Lysozyme protects transgenic AD flies from Aβ‐induced toxicity. (A) Images of rough eye phenotype obtained by scanning electron microscopy of two AD Drosophila models expressing Aβ_1‐42 or AβPP–BACE1 with or without lysozyme (Lys) and controls; only expressing Gal4, AβPP and Lys at the day of eclosion (150× magnification). Scale bars = 50 μm. (B) Quantification of the abnormal ommatidia seen in A (n ≥ 4 of each genotype). All samples are related to their respective control. Significant differences were determined by one‐way ANOVA followed by Tukey's test, **P ≤ 0.01, ***P ≤ 0.001. Meso Scale Discovery analyses performed on fly heads from flies at the day of eclosion to quantify the levels of (D) soluble Aβ_1‐42 (n = 4) and (E) insoluble Aβ_1‐42 (n = 4). All samples are compared to their respective control. Significant differences were determined by one‐way ANOVA followed by Tukey's test, **P ≤ 0.01, ***P ≤ 0.001. (C) Immunoprecipitation assay of extract from AβPP–BACE1 flies with and without coexpression of lysozyme.

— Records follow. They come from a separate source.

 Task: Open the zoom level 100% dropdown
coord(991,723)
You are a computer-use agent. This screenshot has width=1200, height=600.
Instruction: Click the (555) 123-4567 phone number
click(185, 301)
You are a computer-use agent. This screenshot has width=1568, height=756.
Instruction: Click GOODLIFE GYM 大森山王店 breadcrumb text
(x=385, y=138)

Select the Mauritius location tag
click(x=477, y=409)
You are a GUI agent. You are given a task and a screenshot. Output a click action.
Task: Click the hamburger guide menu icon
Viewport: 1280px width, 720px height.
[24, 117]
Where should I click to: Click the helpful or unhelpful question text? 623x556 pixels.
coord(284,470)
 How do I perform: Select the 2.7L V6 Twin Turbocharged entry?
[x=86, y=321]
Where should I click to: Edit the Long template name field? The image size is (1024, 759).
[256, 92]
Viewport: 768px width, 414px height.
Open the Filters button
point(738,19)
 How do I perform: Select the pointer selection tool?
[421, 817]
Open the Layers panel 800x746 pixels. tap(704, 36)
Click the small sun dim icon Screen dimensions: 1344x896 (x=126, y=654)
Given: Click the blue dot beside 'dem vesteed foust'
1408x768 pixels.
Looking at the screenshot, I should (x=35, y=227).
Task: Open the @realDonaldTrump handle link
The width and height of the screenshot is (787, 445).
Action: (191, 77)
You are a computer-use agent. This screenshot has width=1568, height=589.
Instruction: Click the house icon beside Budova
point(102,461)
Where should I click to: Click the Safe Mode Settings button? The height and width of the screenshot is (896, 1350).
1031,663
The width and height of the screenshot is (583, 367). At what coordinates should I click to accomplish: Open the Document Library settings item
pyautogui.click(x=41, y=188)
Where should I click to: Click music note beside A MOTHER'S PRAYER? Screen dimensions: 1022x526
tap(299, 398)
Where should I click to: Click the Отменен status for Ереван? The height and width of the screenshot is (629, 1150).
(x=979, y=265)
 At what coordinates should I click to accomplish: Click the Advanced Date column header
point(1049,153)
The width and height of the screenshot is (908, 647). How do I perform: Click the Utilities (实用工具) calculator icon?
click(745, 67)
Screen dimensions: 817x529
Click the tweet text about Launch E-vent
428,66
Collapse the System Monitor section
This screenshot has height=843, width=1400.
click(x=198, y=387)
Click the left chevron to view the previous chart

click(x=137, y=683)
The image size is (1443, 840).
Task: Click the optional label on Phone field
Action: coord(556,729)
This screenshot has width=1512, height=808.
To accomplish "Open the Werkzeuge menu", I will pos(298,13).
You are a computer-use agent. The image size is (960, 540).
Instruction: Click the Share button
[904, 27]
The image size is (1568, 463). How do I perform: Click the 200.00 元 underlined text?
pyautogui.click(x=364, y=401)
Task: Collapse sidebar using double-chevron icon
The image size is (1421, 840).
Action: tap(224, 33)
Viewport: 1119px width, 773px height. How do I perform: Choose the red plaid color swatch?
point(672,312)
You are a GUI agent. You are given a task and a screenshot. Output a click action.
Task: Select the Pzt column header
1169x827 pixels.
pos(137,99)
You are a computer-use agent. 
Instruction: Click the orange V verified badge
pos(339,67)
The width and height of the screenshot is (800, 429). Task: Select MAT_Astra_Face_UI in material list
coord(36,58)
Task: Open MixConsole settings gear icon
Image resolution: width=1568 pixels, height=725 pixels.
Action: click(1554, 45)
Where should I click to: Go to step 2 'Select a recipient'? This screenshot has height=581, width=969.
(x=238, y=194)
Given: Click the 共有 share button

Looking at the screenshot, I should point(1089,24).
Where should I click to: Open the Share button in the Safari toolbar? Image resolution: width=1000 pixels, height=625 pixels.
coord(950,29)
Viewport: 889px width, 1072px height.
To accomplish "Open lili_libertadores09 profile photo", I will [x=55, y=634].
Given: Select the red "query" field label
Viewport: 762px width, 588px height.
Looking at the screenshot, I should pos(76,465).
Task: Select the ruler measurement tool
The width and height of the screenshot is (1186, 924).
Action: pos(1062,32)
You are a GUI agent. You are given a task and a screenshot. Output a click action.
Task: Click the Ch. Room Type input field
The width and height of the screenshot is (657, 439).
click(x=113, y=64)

Brain homogenates were immunoprecipitated with lysozyme antibodies bound to resin and the urea‐eluted samples were analysed for Aβ_1‐42 using the Meso Scale Discovery technique. The assay was performed on 100 flies of each genotype. Significant differences were determined by Student's t‐test, *P ≤ 0.05.

Figure 5

Longevity and behavioural analyses show beneficial effects of lysozyme on Aβ_Arc flies. (A) Lifespan trajectories for Drosophila flies expressing Aβ with the Arctic mutation (Aβ_Arc) in the CNS, in the absence or presence of lysozyme expressed as one copy or as two copies compared to control flies (n = 100). Kaplan–Meier graph shows per cent survival against age of flies in days after eclosion. Significant differences were determined by log‐rank analysis, *P ≤ 0.05 and ***P ≤ 0.001. The fly behaviour was analysed for control flies and Aβ_Arc flies with or without coexpression of one or two copies of lysozyme by (B) velocity measurement, (C) velocity measurement at day 9, (D) angle of movement analysis and (E) angle of movement analysis at day 6. Significant differences were determined by one‐way ANOVA followed by Tukey's test, *P ≤ 0.05, **P ≤ 0.01, ***P ≤ 0.001. Error bars represent mean ± SD, n = 30. (F) Meso Scale Discovery analysis performed on the fly heads of control, Aβ_Arc, Aβ_Arc‐Lys and Aβ_Arc‐Lys‐Lys at day 10 after eclosion to quantify the levels of soluble and insoluble Aβ_Arc. Significant differences were determined by one‐way ANOVA followed by Tukey's test, ***P ≤ 0.001. Error bars represent mean ± SD, n = 4.